The song does a perfect round, returning to its core concept once more, not laboring the refrain, but reinforcing it perfectly. The only guitar rift, if you can call it that, is at the very end and Curtis reinforces the theme of the song as it fades out.

When I heard the song I heard all these things. It was a master piece of songwriting. When you’ve heard, and written as many songs as I have you endure most of them, but I couldn’t stop listening to this one. The video that came with it was a simple one. Curtis was sitting in a garage. The mix was fairly good, even though I know it was a demo, I had no complaints.

Jackie didn’t pop into my head at first, I was going to just improve the imaging. I was so overcome by the song i was focused on Curtis, but then, as I worked on it and listened to what the song was really saying, I realized the anguish of the human condition was so there, weaved into the fabric of the lyrics that it was like a subliminal message to the soul. At that point I thought of Jackie’s story, but I didn’t think just placing the old pictures of her with her daughter would do justice to this song. I began to search my photos, and some of them leaped out at me. As Curtis sang, “You can tread on me” the first time, I put in a still frame of Jackie cocking her gun and winking at the camera. The classic defiant seventeen year old girl, ready to take on the world, with a full life ahead of her expressed all the exuberance of youth. With the words, “Let the light shine on my face,” she appears in a dark business suit, heading for court, a court that would intimately destroy her life. The next image is to the line, ” I will win this race,” and she is looking at images on a cell phone, pictures of her children that she would never be allowed to see again. Her smile belies the pain in her eyes, and she is pregnant with the child that would be ripped off her breast at birth.

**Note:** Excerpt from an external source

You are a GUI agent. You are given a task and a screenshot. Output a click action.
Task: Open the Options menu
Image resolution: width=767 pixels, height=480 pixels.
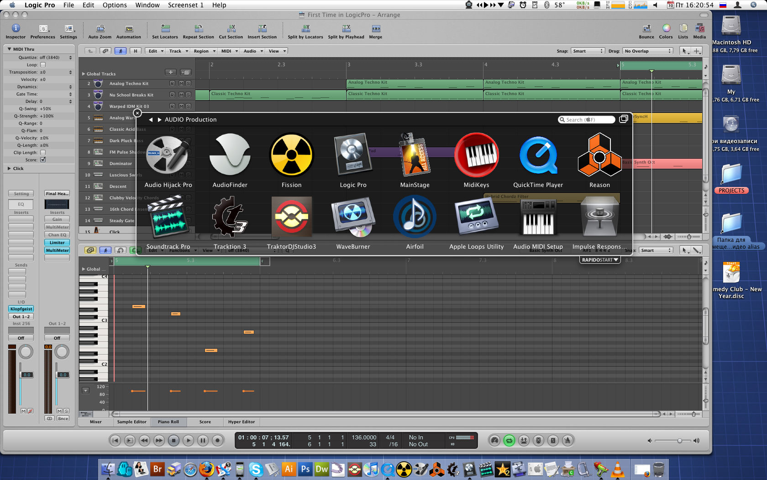point(115,5)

With the line, “The writing on the wall” is sang we see the image of a twenty one year old woman, aged, and resigned. Curtis returns to the title line, and while he sings, “Let the light shine on my face,” he reinforces the resolve of the singer to overcome adversity, and as he does, iJackie cocks her gun and symbolically fires it at an unfeeling world.

The marriage of song and image is perfect. You don’t even have to know Jackie’s story to realize there’s something very emotional there, emphasized by the soul of the song so beautifully delivered by Curtis. This song gives me the same feeling that I get when I listen to Dylan singing “Times They Are A Changing.” Without going into a rant about the injustice Jackie endured, suffice to say this song, and this video expresses the heartbreak and resolve of all young mothers who miss their babies. Sometimes, in the vastness of the universe, two perfect notes are sung, and two souls merge for a brief moment to give the rest if us a heart rending message. Curtis and Jackie gave us such a moment, and we all should give them our appreciation. Thank you guys.